(1756 - 1834) of Kingston Lacy, Dorset, o. surv. s. of Henry Bankes of Broadchalk, Salisbury (d. 1776); educ. Westminster and Trin. Camb. 1773; m. 1784 Frances Woodley; MP 1780 - 1831; BM Trustee.
1778 - 80 Turin (11 - 12 Dec. 1778), Milan (28 Dec. 1778 - 1 Jan. 1779), Verona, Vicenza, Venice (by 8 Jan. - 23 May), Mantua (1 Jun.), Parma (5 Jun.), Bologna, Rome (28 Jun. - 24 Nov. - ), Naples (1 Dec. 1779 - 5 Mar. 1780), Rome (8 Mar. - 17 Oct.), Florence (19 Oct.), Pisa, Parma, Mantua (4 Nov.)
1782 Rome (Jun. - )
Henry Bankes first went to Italy in 1778 and his tour is described in his cursory diaries and in a number of letters addressed to his mother (Bankes MSS). He had been recommended by Sir John Dick, the former British consul at Leghorn, to John Strange, the British resident at Venice,1 where he had arrived by 8 January 1779. Verona he described as 'Exceedingly Odd - not pretty', and the Teatro Olympico at Vicenza as 'ugly loaded architecture'. In Rome he sat to Batoni; although Bankes did not consider his portraits 'equal to those of Reynolds' (14 Aug. 1779), he would sit, he told his mother (29 Sep.) 'as you have determined on it.' On 24 November he told her that the portrait would be finished 'tomorrow. It is certainly like me but without any sort of taste or good painting'. Batoni was making some alterations to it on 6 May 1780, but on 23 September Bankes announced it had been packed and sent to Ostend; 'I think it but a melancholy cold picture whose only merit is being simple and having nothing offensive' (Clark/Bowron 418; Kingston Lacy). Bankes made no mention of meeting John Soane or Robert Brettingham, whom he nevertheless must have encountered.2 Lord Herbert (later 11th Earl of Pembroke) described Bankes in Rome as a young Englishman 'who has been for some months loosing his time here',3 but Father Thorpe gave him 'an excellent character', noting that Prince Abbondio Rezzonico (to whom Bankes had been recommended by a Dr Shepherd of Cambridge) 'has him every week at the Capitol'.4
Bankes arrived a second time in Rome in June 1782,5 allegedly to see the marchesa Massini, and he made the journey out in just nineteen days.6 From this visit there are letters from him to William Pitt written in July and September (Bankes MSS).

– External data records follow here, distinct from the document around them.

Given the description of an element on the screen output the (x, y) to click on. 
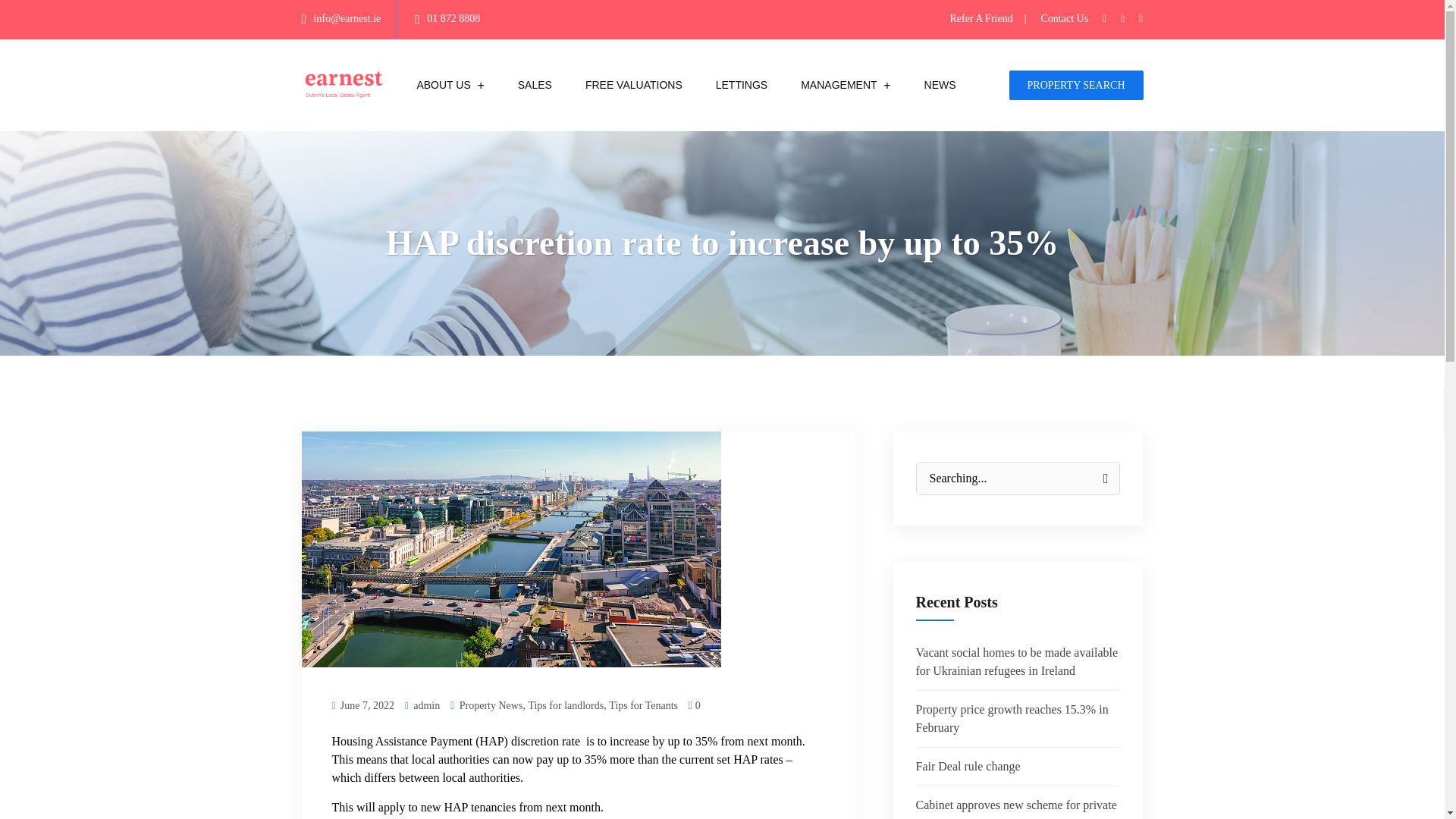
FREE VALUATIONS (633, 84)
ABOUT US (443, 84)
01 872 8808 (453, 18)
SALES (534, 84)
Refer A Friend (987, 18)
Contact Us (1064, 18)
Given the description of an element on the screen output the (x, y) to click on. 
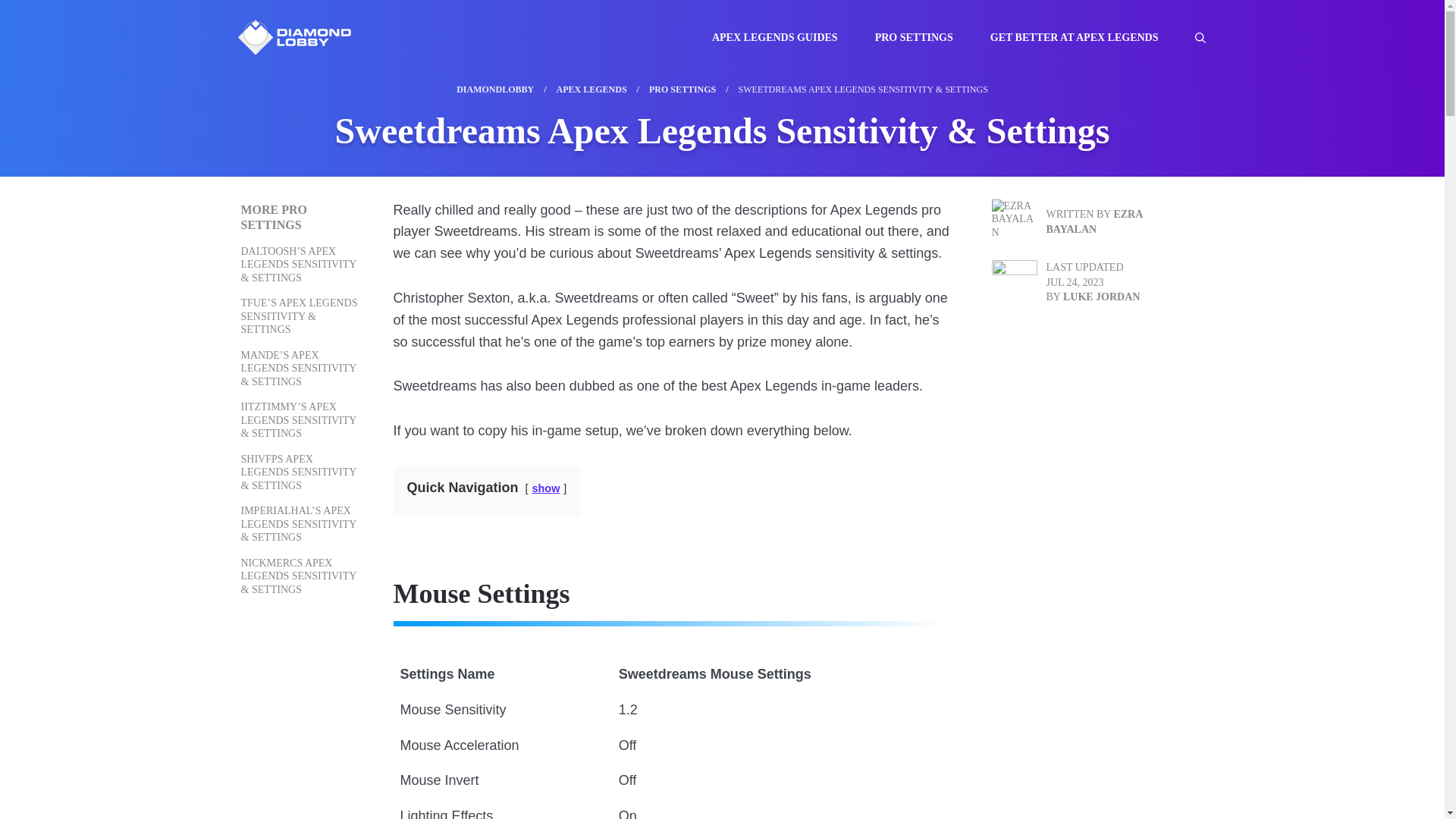
PRO SETTINGS (682, 89)
LUKE JORDAN (1101, 296)
EZRA BAYALAN (1094, 221)
DiamondLobby (292, 35)
DIAMONDLOBBY (495, 89)
APEX LEGENDS (591, 89)
GET BETTER AT APEX LEGENDS (1082, 37)
DiamondLobby (292, 37)
show (546, 488)
APEX LEGENDS GUIDES (782, 37)
PRO SETTINGS (921, 37)
Given the description of an element on the screen output the (x, y) to click on. 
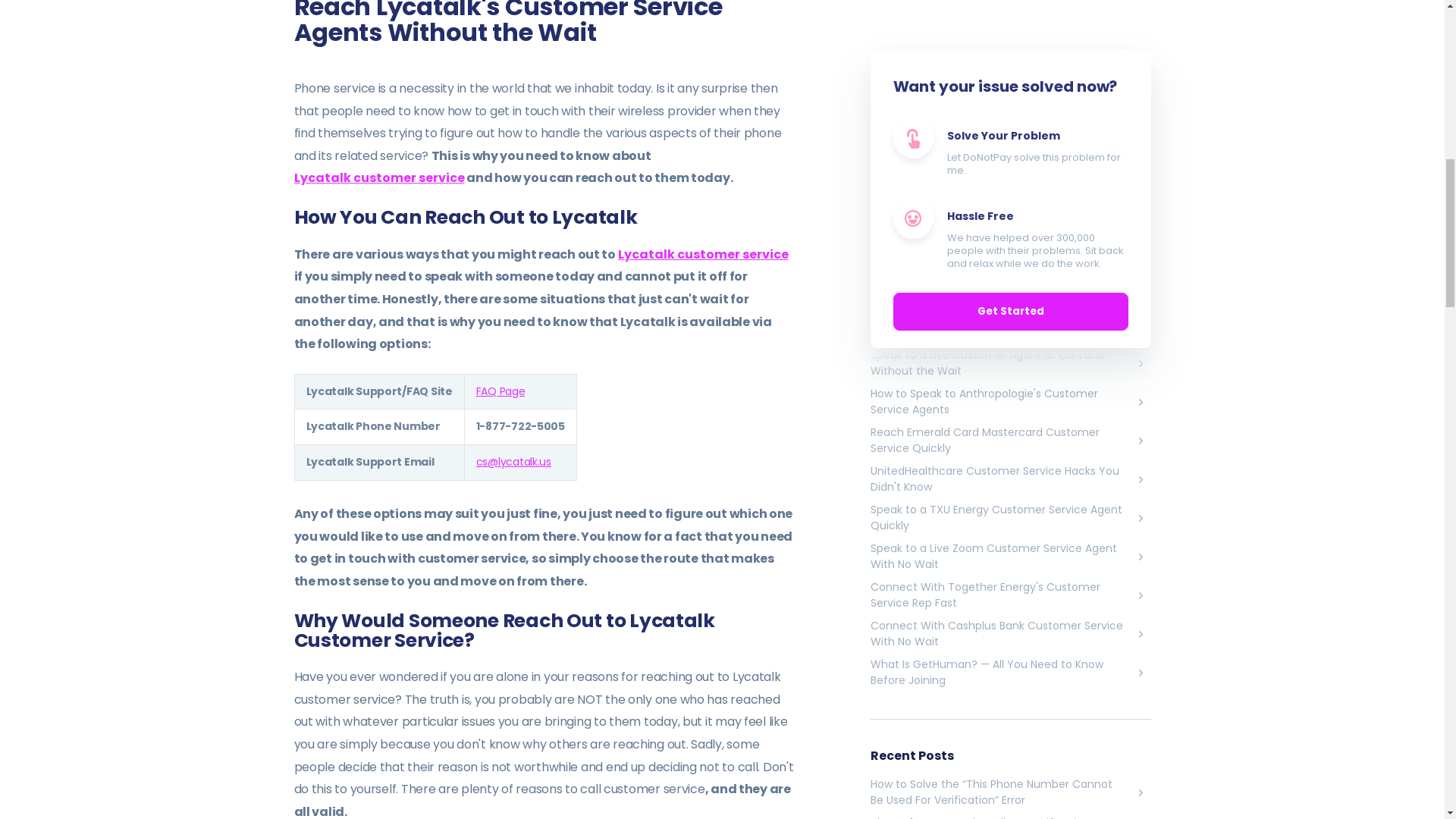
Lycatalk customer service (703, 253)
FAQ Page (500, 391)
Lycatalk customer service (379, 177)
Given the description of an element on the screen output the (x, y) to click on. 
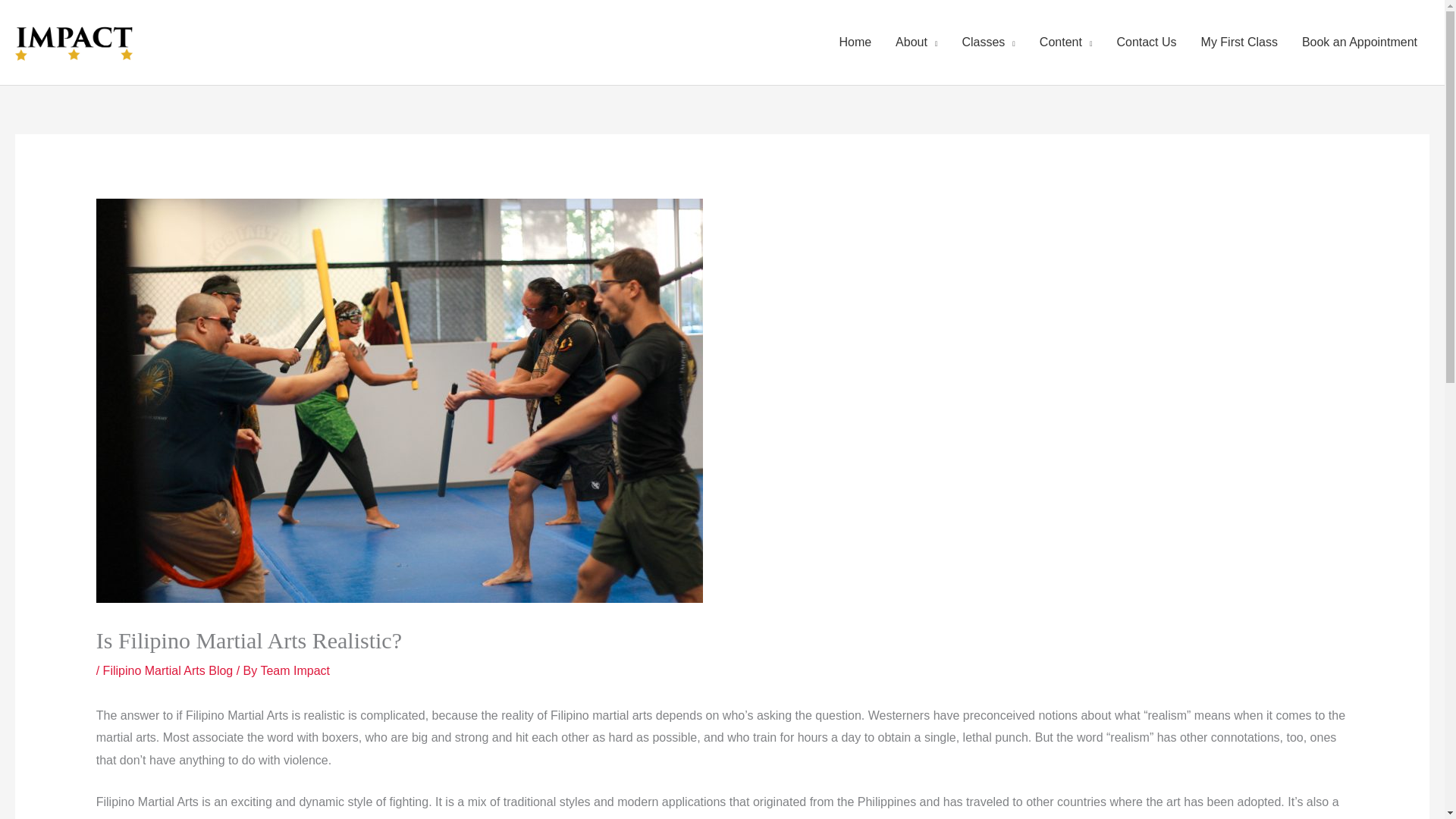
Classes (987, 42)
My First Class (1239, 42)
Team Impact (295, 670)
View all posts by Team Impact (295, 670)
About (916, 42)
Home (855, 42)
Book an Appointment (1359, 42)
Filipino Martial Arts Blog (167, 670)
Content (1066, 42)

Bankes subsequently wrote A Civil and Constitutional History of Rome [1818].
1. Eg.1970, f.21 (30 Sep. 1778). 2. A. Cleminson, Apollo, 134[1991]:409. 3. Pembroke Papers, 1:263. 4. Thorpe letters MSS (29 Sep. 1779). 5. Add.36493, f.339 (Irvine, 14 Jun. 1782). 6. Bentham jnl.MSS (20 Feb. 1794).